What is an eating disorder?
Eating disorders are defined by the negative beliefs and behaviours they cause people to have about themselves and their eating, body shape and weight. They can cause people to adopt restricted eating, binge eating and compensatory behaviours (such as vomiting and excessive exercise). The emotional and physical consequences of these beliefs and behaviours maintain the disorder.
What are the signs and symptoms?
There are several signs and symptoms of an eating disorder, but these are some of the signs that may be easiest to spot in the workplace or that you feel more comfortable talking to a colleague about:
- Dieting or restrictive eating practices (such as dieting when they are underweight) that are worrying them.
- A change in eating behaviour.
- Social withdrawal, particularly from situations that involve food.
- Find out whether they take part in activities associated with a high risk of eating disorders (for example, professional sport, fashion, dance, or modelling).
- Look for the presence of mental health problems commonly associated with eating disorders, including depression, anxiety, self-harm, and obsessive-compulsive disorder.
How can employers support employees with an eating disorder?
When supporting employees with an eating disorder, it is important that support and action are synergic. This is because eating disorders are complex illnesses and require systemic understanding and support that is consistent across different domains.

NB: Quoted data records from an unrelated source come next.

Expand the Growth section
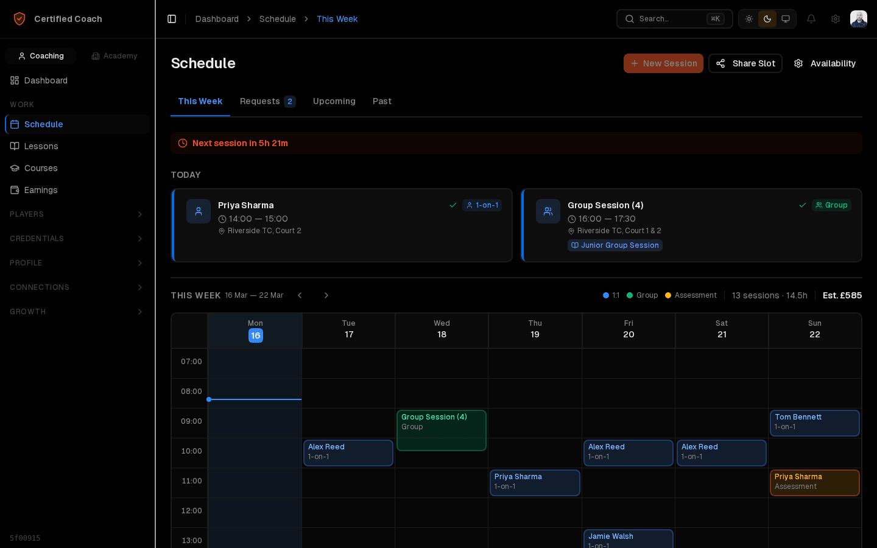Image resolution: width=877 pixels, height=548 pixels. pyautogui.click(x=76, y=312)
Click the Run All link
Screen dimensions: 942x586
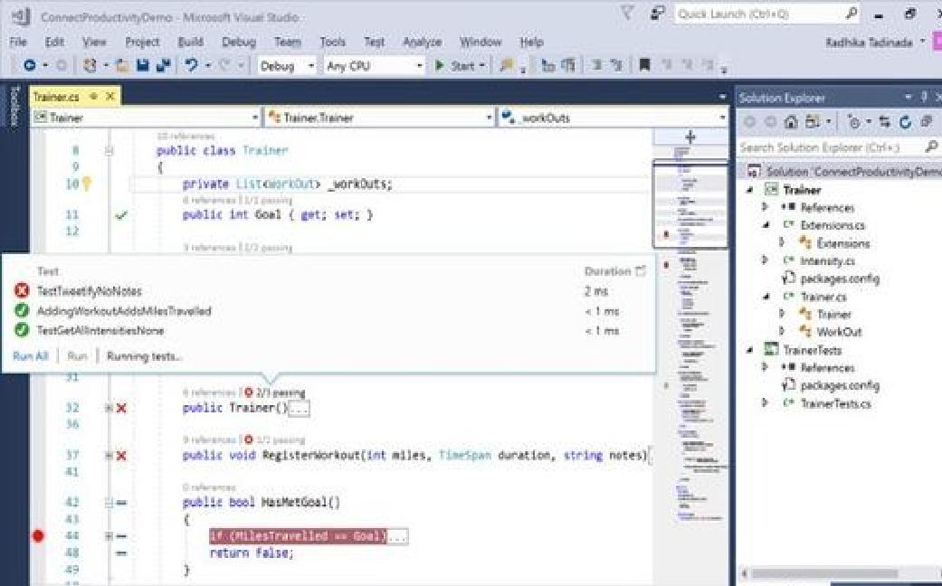point(30,356)
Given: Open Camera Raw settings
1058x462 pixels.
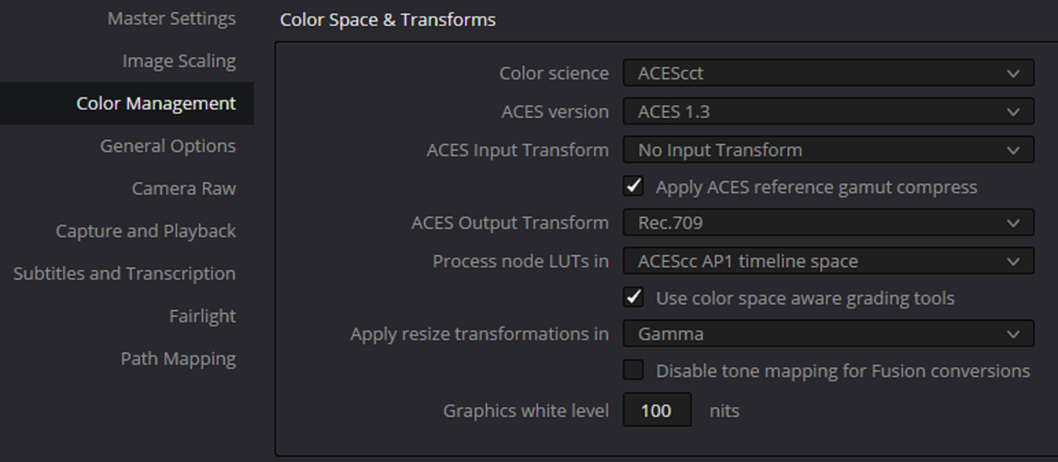Looking at the screenshot, I should (x=183, y=188).
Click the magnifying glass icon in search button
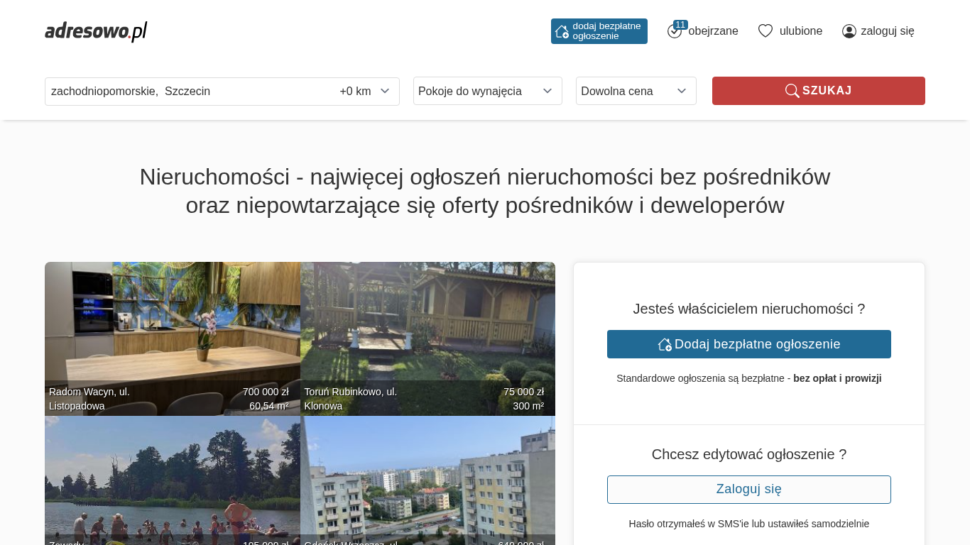Viewport: 970px width, 545px height. pos(792,91)
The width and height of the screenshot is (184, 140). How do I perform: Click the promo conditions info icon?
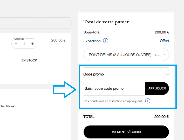point(148,101)
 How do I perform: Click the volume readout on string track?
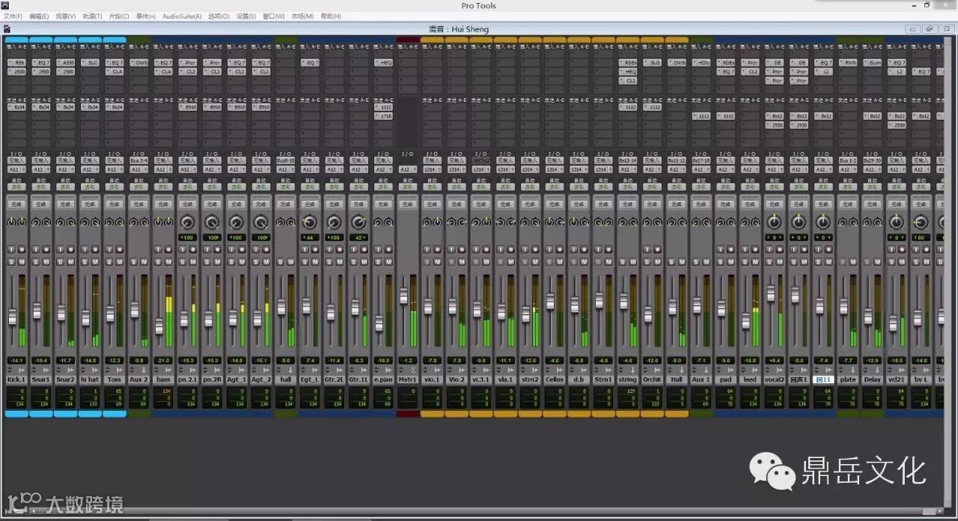(x=627, y=360)
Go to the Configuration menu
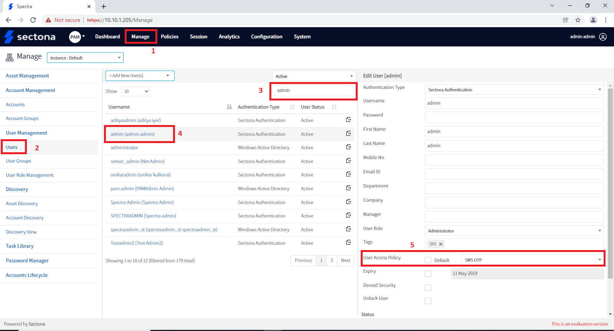 (267, 37)
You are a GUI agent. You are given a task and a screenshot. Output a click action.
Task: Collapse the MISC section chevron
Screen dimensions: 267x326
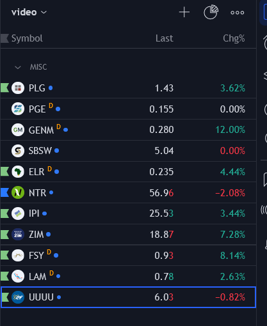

It is crucial to be honest, open, precise, and compassionate, non-judgemental, and not condescending. It might seem obvious, but sometimes we tend to take for granted that eating disorders are not a choice that people make, they are illnesses.
Support 1.
It is crucial for employees to truly and compassionately develop an accurate understanding of eating disorders founded by evidence-based information.
Action 1.
Ensure that information is well researched, scientifically grounded, available, accessible, and well disseminated through meaningful events for instance, not just leaflets.
Support 2.
Foster a working environment where the person feels nurtured, accepted, and fully supported. Where employees are encouraged to get help. The sooner a person gets help, the better the prognosis.
Action 2.
Create a culture where accepting help is not about relinquishing control to someone else, but the start of a process of collaborative empowerment.
Support 3.
A person who suffers from an eating disorder does not think or feel that they deserve to get well. Sometimes people think that they must become unwell before they can give themselves permission to recover. In my experience, people think they are unwell only if they are admitted to hospital, for instance.
Action 3.
Ensure that the person who suffers from an eating disorder has control over support and treatment choices.
Support 4.
People with eating disorders experience shame and guilt, so an eating disorder can be secretive in nature. This results in struggling to reach out for support. Therefore, the key is to ensure that there is an environment that directs the person to the appropriate support.
Action 4.
Create an environment where it is okay to be open. Where emotions are validated and do not have to be ‘hidden’. Be thoughtful about digital and information environments – certain social media content, diets, emphasis on how celebrities look is not helpful for people who are suffering from an eating disorder.